Bayesian analysis is a formal statistical framework for updating knowledge based on observations using the basic laws of probability. Ecologists and social scientists increasingly use Bayesian hierarchal models to deal with complexity in the systems they study. This course provides a principled foundation needed to learn Bayesian approaches to modeling socio-environmental processes.
The National Socio-Environmental Synthesis Center (SESYNC) will host a nine-day short course January 5–14, 2015 covering basic principles of using Bayesian models to gain insight from data. The goals of the course are to:
- Provide a principles-based understanding of Bayesian methods needed to train students, evaluate papers and proposals, and solve research problems.
- Communicate the statistical concepts and vocabulary needed to foster collaboration between ecologists, social scientists, and statisticians.
- Provide the conceptual foundations and quantitative confidence needed for self-teaching modern analytical methods.
The course will enable participants to:
- Explain key principles of Bayesian statistics, including the concepts of joint, conditional, and marginal probabilities; posterior and prior distributions; likelihood; conjugacy; conditioning; and the relationship among simple Bayesian, hierarchical Bayesian, and maximum likelihood methods.
- Use basic statistical distributions (e.g., binomial, Poisson, normal, lognormal, multinomial, beta, Dirichlet, gamma) to write joint and conditional posterior distributions for hierarchical Bayesian models that couple models of ecological processes, models of data, and random effects.

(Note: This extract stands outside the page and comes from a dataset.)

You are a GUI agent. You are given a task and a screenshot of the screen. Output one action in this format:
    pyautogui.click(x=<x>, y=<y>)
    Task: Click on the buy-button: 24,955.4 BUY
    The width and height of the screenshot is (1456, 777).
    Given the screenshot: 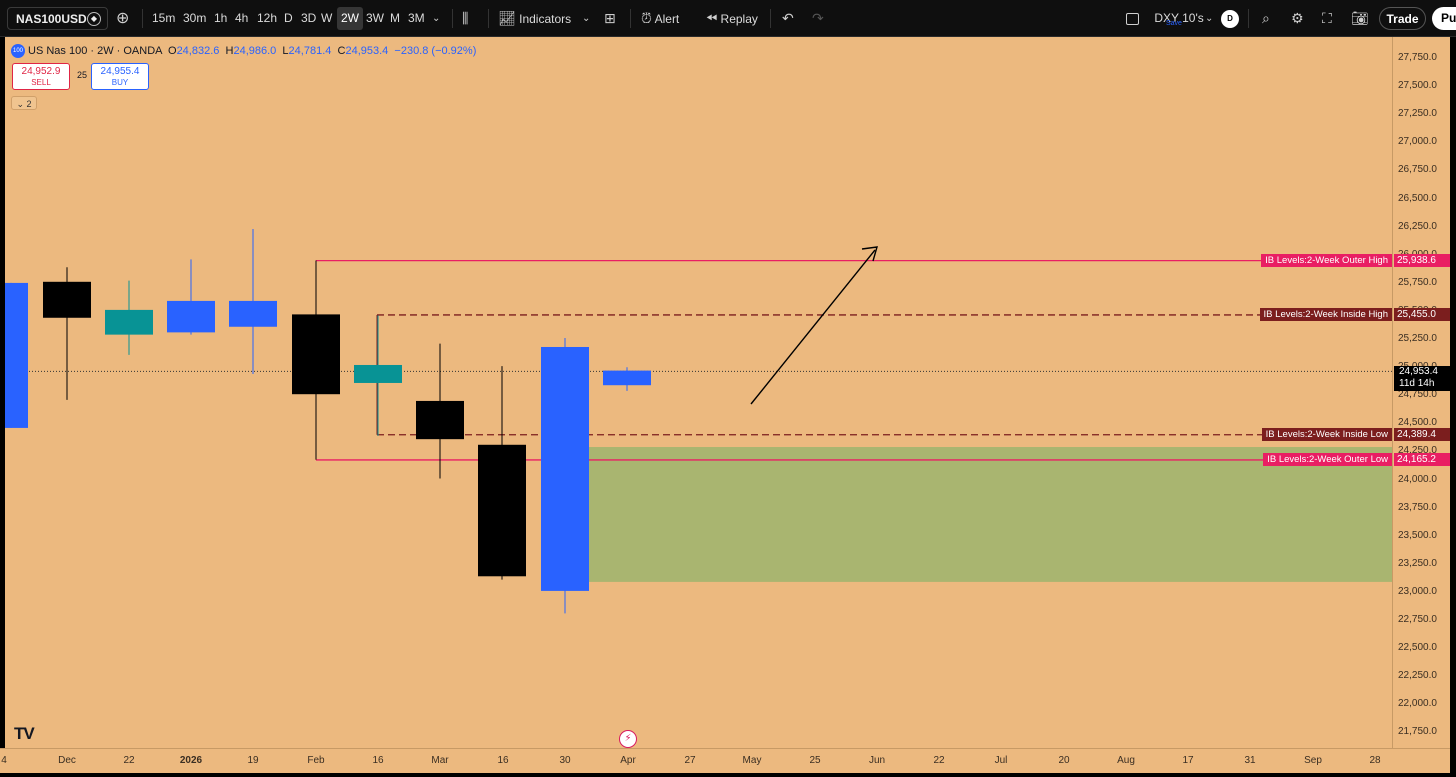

- Explain how Markov chain Monte Carlo (MCMC) methods can be used to estimate the posterior distributions of parameters.
- Write algorithms and computer code in R implementing MCMC methods to estimate parameters in simple models.
- Use JAGS software to implement MCMC methods for estimating posterior distributions of parameters, latent states, and derived quantities.
- Evaluate model convergence and assess goodness of fit of models to data.
- Develop and implement hierarchical models that explicitly partition uncertainties.
- Understand the basis for statistical inference from single and multiple Bayesian models.
- Use Bayesian methods to synthesize results from multiple scientific studies.